Sonra? Sonra aksam oldu, gun batiyordu ki beles bir konsere gidip biraz takildik. Film izledik, yattik, kalktik, ve bu arada bahcede calismanin pismanligini coktan unuttuk. Yesil Erik hamfendu "dereotu isteruk" deyi bizi seraya soktu. Once dereotundan basladik, ama almadigimiz yesillik kalmadi. Sonra onlari saksilara ekmek de bendeniz Dalgic Erik efendiye kaldi. (Malum, her yer beton olunca mecburen saksilara ekiliyor her sey.) 3 saat sonra bahcenin butun koselerine girilmis, butun saksilar yerlestirilmis, biberler ayri saksilara koyulmus, ve hatta bundan daha elim ve vahim olmak uzere, bu isi (dereotu isteyerek) baslatanlar sadece merdiven basamaginda oturmayi tercih etmislerdi. Sonunda basincli suyla yikanan betonda topraktan eser kalmamis, ortaligi serin bir yorgunluk (ve mutlak ter) kaplamisti.

Kisacasi sicaklardan agzimizin payini aldik.

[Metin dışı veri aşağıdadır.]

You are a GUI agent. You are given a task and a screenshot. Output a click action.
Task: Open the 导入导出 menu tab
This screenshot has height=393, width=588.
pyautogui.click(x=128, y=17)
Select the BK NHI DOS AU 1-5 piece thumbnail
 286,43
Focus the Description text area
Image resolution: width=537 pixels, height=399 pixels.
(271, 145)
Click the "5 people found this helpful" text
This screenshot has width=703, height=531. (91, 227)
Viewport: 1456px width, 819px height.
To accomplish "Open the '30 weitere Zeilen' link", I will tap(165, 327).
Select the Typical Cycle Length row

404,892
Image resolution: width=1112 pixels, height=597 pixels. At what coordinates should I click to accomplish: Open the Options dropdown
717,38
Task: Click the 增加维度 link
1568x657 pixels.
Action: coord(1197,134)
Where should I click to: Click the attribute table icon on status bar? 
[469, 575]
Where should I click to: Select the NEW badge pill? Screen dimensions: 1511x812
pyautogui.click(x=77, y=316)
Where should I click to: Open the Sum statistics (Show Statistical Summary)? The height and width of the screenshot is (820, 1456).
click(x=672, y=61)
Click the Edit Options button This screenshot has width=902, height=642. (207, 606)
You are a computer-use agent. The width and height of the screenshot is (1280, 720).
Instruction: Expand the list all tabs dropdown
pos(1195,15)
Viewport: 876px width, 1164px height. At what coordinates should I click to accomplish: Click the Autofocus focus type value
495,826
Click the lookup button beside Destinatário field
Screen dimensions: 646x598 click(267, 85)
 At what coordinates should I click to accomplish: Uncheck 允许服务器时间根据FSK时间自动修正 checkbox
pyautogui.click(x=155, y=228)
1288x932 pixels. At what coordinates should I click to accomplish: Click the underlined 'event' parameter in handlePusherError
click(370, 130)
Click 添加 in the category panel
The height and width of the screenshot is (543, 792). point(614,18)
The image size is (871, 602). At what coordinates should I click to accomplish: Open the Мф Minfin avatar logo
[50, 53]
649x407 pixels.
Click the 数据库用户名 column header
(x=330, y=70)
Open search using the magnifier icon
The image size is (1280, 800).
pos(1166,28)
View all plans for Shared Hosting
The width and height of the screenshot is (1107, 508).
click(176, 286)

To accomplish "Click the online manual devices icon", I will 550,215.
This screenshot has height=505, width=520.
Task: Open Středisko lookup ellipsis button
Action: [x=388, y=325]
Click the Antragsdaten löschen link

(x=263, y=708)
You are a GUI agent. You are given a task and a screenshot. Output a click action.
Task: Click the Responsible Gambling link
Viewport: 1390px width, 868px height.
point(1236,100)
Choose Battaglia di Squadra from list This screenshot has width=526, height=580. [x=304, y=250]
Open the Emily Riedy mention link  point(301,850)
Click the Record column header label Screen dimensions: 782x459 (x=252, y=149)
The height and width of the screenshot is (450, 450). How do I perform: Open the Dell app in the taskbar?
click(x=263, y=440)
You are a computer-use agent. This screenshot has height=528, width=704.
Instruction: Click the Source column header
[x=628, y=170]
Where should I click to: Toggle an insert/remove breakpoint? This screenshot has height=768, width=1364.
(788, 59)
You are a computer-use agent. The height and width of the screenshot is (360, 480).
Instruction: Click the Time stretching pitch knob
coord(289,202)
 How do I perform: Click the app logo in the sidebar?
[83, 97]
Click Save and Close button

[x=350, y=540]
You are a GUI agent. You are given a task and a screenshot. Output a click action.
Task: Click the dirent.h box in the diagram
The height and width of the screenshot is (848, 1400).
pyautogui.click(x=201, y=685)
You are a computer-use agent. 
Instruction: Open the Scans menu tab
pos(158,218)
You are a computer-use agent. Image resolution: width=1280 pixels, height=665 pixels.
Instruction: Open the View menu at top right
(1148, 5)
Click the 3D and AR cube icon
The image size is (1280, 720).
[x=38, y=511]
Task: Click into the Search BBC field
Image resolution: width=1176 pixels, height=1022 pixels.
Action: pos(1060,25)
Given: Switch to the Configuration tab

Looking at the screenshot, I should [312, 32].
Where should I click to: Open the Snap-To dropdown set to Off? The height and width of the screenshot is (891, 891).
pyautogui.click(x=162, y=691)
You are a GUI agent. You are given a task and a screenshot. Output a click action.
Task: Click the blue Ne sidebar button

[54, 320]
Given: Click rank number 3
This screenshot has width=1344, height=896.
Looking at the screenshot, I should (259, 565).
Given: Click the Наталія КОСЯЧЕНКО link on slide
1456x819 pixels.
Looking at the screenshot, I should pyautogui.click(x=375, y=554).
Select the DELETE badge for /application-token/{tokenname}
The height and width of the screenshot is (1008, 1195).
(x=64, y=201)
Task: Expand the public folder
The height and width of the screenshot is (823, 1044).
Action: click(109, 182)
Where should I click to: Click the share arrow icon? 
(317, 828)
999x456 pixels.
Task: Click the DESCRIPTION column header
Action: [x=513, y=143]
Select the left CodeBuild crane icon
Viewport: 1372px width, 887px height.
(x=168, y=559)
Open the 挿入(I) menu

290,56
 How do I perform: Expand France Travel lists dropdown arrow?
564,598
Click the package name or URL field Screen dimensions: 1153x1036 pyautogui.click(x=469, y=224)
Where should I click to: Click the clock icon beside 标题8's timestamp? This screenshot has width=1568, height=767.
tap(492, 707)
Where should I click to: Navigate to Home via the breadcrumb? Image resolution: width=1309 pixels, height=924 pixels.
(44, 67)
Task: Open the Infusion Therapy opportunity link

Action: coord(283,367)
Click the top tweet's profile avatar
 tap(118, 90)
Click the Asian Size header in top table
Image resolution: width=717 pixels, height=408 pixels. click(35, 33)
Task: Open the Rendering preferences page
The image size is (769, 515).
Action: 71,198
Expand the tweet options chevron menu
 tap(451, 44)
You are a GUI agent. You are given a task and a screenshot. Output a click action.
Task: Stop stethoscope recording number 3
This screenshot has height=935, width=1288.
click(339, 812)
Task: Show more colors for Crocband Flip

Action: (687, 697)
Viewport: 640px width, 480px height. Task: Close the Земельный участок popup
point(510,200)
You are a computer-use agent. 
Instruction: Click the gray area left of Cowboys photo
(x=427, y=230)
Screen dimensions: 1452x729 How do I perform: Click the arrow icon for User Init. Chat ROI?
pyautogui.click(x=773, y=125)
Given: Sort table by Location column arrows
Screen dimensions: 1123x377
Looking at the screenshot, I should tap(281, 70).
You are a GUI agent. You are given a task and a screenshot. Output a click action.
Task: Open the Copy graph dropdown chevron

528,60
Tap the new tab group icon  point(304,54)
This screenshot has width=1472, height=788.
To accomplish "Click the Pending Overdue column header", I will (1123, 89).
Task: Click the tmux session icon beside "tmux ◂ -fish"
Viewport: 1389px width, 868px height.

Ama kuduz Erik ailesi durur mu? Iceriye girip Fethiye'nin tarifiyle patlican kebabi yaptik uzerinize afiyet. Geri kalan kofteleri de sis kebap eyledik, mangalda bir guzel pisirdik. Afiyetle yedik. Bence pek guzel oldu. Yesil Erik hamfendu ise karabiberinin pek cok geldigini soyledi ki bence iyiydi ya... Ama itiraf etmeliyim ki bir yemek kasigi karabiber oldukca yuklu bir miktar. Herkes yiyemeyebilir netekim.

Her neyse, kissadan hisse, hava sicak, biz kuduz, ve hava yine sicak.